Loving nature and the outdoors, I mainly travel towards coastline to capture the majority of my images. I venture further to mountains and other suitable locations when I can but the South East of Ireland, in particular my home County Wexford is my base for my preferred genres of Landscape and Seascape. When the many conditions required are right I also try to capture the sky at night. There is something quite unique and awe inspiring about capturing the night sky and with modern camera sensor improvements, this has become all the easier. Since 2016, I have tried my hand at creating some modern architecture images as I enjoy both the precise nature of the composition and the new styles of experimenting with light and shadow.

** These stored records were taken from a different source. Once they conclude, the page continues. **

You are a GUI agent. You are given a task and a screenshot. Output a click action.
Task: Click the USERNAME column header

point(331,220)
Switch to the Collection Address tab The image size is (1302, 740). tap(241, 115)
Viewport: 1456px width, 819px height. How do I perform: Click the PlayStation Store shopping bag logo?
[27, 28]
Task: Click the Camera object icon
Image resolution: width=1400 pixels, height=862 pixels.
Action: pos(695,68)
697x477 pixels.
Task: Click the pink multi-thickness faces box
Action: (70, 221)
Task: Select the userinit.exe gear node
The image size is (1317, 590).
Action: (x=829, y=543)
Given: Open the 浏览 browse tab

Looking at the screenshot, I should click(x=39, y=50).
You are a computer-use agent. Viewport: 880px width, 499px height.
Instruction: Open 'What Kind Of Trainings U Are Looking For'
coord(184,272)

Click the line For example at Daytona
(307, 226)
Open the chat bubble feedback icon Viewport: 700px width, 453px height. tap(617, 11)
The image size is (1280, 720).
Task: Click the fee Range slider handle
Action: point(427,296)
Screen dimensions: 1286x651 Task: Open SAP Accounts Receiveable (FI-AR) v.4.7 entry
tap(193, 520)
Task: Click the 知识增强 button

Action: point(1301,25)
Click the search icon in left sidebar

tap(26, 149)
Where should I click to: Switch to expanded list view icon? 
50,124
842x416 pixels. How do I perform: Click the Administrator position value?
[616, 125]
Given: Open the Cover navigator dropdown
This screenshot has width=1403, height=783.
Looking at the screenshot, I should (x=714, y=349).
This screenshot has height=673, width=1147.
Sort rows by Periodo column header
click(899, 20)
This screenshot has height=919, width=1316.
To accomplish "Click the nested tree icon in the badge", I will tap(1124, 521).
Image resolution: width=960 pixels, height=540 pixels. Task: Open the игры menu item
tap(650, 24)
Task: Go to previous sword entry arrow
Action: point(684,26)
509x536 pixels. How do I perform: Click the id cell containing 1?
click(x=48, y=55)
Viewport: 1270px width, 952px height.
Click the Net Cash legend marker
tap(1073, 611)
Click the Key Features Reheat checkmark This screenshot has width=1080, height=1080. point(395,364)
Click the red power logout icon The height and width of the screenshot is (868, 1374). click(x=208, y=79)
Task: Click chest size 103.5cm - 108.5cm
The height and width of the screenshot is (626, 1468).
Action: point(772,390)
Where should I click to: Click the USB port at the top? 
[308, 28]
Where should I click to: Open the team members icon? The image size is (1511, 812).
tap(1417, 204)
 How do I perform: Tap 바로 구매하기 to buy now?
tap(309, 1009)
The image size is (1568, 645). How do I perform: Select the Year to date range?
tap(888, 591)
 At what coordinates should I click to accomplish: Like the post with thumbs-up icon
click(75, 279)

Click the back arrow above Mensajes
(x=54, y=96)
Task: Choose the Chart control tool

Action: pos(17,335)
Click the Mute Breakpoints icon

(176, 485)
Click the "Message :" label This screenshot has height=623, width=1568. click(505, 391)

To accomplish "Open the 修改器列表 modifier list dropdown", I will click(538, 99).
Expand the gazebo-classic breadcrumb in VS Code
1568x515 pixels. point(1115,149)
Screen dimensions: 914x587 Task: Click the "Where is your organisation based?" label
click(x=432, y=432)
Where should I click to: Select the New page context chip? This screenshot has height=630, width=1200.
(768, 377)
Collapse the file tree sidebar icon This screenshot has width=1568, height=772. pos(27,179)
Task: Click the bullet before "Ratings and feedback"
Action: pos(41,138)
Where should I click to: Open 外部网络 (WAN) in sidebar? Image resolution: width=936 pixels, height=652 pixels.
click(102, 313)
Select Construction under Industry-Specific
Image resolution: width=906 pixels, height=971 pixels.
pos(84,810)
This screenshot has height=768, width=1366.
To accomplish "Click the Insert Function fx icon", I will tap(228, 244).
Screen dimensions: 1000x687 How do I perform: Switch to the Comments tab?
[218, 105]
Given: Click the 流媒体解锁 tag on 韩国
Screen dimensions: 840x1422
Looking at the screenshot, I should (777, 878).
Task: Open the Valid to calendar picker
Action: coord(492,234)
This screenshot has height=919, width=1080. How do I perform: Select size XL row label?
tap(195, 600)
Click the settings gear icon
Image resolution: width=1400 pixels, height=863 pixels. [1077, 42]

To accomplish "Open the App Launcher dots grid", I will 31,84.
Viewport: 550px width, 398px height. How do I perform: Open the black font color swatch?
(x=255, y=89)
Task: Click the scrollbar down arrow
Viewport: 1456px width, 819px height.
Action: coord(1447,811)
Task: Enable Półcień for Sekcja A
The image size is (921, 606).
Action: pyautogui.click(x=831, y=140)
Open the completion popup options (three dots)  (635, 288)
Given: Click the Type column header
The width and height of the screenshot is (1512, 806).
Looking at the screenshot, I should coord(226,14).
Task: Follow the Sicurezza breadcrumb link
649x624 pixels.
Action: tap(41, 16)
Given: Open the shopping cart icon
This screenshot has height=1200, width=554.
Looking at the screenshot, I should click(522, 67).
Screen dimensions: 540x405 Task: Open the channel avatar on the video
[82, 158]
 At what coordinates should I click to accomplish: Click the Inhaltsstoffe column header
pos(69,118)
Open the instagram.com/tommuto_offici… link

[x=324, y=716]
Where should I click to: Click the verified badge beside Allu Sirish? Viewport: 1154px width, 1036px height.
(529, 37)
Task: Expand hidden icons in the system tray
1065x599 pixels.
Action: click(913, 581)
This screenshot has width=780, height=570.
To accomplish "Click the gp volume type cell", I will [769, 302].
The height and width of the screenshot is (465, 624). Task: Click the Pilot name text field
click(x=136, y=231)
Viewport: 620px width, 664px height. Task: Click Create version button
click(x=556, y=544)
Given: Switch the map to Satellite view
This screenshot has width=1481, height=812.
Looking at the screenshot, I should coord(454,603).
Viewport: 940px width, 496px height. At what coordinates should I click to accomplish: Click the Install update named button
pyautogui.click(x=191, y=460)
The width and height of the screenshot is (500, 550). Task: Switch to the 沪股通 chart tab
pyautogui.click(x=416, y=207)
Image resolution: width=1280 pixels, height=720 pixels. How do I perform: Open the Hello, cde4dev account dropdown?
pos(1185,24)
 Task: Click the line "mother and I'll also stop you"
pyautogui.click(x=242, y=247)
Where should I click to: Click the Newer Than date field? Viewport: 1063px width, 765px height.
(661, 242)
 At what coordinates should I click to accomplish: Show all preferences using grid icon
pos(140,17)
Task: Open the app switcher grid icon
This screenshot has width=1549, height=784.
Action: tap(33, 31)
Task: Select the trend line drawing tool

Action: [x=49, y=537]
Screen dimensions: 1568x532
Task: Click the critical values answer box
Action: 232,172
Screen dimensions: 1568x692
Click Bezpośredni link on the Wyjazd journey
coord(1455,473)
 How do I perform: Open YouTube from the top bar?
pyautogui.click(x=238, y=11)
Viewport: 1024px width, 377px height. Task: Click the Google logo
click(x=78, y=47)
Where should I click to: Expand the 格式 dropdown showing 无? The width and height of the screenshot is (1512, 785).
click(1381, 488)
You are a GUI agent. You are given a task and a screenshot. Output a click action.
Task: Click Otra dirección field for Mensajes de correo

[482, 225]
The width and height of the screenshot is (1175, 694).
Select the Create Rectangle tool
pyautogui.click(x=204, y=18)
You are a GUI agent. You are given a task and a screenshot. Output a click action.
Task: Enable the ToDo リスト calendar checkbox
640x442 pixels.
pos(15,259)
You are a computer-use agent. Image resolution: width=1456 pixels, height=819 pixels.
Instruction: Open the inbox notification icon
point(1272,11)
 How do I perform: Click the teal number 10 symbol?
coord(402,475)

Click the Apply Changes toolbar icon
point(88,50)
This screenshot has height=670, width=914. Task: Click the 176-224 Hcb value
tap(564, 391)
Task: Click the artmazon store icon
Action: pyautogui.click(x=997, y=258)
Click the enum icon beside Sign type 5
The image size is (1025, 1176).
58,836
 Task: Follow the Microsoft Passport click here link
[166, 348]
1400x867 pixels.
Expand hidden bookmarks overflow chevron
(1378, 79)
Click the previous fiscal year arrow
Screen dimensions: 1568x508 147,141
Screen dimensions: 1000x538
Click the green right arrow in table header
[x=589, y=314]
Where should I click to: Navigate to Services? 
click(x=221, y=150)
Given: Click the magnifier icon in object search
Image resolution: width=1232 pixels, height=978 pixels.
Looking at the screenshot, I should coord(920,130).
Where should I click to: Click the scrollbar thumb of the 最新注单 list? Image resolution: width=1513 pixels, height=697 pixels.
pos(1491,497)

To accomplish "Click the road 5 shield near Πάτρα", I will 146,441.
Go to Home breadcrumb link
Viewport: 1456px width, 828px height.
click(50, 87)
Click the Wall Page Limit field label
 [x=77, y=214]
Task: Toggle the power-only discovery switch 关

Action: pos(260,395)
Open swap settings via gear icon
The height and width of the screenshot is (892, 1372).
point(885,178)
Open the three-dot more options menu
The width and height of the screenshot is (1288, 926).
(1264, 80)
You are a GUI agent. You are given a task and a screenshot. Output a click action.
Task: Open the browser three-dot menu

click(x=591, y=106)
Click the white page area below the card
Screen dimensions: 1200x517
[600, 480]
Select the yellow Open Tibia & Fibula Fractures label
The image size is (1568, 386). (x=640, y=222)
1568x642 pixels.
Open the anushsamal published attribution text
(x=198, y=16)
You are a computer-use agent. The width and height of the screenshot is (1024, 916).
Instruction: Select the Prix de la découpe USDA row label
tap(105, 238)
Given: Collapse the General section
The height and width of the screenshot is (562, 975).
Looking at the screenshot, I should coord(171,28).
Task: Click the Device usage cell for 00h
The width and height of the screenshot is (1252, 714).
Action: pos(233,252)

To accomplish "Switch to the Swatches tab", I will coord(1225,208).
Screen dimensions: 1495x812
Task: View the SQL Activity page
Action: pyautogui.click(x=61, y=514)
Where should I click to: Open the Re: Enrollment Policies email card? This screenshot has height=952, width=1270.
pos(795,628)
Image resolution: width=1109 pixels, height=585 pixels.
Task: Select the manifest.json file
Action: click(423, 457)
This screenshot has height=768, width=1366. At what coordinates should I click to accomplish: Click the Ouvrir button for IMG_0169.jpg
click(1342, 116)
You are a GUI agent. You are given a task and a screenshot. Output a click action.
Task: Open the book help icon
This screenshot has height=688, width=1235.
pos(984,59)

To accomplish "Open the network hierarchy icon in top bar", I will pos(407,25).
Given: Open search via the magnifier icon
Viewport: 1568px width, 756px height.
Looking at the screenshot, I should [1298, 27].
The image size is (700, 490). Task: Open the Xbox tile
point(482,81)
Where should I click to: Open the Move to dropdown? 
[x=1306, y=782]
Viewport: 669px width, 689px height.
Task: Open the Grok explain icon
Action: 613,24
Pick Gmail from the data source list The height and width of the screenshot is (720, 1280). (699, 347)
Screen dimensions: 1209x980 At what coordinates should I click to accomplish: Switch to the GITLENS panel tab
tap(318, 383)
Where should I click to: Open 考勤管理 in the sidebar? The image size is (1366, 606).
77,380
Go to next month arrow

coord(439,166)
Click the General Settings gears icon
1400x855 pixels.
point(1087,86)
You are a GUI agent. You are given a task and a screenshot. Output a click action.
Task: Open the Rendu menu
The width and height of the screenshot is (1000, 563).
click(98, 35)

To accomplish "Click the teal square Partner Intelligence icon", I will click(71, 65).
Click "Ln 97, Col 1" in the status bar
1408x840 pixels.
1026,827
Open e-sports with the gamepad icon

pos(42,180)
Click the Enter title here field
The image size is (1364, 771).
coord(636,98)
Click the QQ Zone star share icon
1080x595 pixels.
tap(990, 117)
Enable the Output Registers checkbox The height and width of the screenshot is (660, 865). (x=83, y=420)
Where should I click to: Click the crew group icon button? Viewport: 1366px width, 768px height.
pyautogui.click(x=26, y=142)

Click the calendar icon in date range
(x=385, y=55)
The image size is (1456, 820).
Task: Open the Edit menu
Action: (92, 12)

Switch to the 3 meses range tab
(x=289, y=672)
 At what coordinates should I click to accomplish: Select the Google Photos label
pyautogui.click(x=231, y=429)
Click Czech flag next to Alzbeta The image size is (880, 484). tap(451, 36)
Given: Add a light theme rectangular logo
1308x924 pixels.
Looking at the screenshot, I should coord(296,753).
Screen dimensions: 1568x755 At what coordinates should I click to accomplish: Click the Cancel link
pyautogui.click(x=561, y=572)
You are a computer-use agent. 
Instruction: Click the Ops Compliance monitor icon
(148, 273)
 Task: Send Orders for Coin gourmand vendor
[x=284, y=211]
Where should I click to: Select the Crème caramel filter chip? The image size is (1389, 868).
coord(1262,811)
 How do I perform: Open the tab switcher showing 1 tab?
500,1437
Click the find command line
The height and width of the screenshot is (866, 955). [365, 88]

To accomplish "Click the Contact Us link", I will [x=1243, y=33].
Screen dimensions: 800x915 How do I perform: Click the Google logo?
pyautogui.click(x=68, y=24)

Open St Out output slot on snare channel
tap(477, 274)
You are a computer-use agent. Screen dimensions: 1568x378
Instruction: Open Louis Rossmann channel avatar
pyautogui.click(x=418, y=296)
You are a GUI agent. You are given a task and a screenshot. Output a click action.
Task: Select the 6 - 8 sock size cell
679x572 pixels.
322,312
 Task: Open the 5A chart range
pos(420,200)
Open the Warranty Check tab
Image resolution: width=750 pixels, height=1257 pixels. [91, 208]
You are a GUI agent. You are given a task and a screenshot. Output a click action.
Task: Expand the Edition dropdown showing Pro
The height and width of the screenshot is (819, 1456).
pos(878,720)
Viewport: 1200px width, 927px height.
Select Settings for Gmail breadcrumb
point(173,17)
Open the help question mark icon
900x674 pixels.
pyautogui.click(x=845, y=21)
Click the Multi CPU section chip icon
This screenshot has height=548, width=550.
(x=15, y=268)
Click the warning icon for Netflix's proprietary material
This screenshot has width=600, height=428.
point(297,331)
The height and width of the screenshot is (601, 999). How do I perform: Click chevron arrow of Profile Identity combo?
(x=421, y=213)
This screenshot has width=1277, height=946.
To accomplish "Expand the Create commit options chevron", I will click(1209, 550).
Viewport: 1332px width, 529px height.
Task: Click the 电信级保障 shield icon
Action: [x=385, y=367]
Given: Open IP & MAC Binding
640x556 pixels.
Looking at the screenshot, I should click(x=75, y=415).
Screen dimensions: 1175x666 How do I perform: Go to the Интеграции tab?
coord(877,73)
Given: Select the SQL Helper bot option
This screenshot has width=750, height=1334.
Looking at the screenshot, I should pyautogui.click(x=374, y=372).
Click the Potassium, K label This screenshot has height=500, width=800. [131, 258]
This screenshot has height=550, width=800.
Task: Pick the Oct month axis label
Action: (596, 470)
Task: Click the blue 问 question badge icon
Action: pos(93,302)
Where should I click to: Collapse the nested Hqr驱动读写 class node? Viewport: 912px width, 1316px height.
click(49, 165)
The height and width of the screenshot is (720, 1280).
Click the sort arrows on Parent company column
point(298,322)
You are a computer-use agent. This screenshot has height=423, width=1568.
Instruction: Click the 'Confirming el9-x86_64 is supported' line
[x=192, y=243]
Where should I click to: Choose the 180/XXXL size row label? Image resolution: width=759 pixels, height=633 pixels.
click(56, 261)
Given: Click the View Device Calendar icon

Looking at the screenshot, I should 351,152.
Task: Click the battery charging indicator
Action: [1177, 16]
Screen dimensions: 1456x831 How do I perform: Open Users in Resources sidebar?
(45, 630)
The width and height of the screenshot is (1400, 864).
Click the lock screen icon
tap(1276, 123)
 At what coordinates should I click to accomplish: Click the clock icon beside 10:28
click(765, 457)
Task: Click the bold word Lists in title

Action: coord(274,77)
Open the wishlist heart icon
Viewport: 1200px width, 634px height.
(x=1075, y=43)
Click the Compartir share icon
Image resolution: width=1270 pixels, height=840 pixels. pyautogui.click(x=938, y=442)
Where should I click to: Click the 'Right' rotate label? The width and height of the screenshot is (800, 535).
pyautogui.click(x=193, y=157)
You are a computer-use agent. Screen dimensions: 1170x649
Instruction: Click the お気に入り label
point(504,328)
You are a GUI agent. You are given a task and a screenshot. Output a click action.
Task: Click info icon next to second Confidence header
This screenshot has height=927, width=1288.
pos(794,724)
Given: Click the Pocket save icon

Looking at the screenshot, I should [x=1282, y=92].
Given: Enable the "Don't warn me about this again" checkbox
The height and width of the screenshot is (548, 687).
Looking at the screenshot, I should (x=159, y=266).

“You don’t take a photograph, you make it- Ansel Adams”

Having practiced with many photographic genres and styles over the years I have come to love the long exposure as my main technique. I am always fascinated by the resulting image from capturing a scene over a period of time.

Whether it be the tides in motion, clouds passing, rivers flowing or stars rotating across the night sky, I endeavor to portray motion and time in a constant Changing Light.

Brian McDonald LIPF AFIAP Cover page of Astronomy Ireland Magazine

An absolute honour to have my Milky Way and Mars image at Kilmichael Point, Gorey, Co. Wexford chosen for the September issue cover page and gallery of the world's most popular astronomy club. The image is titled “Watching the Universe go by” and features the Milky core rising near vertically over one of Ireland’s world war lookout posts which are located at strategic locations around the coast.

Also, the planet Mars shining a bright reflection on the sea. Mars reached it’s closest point (Opposition) to the earth in July 2018. More on Mars here

And also in the image, a passing satellite which Astronomy ireland’s David Moore identifed as the rocket use to launch military Lacrosse 4 Satellite in 2000.

This cover page feature was my photography highlight of 2018 for sure.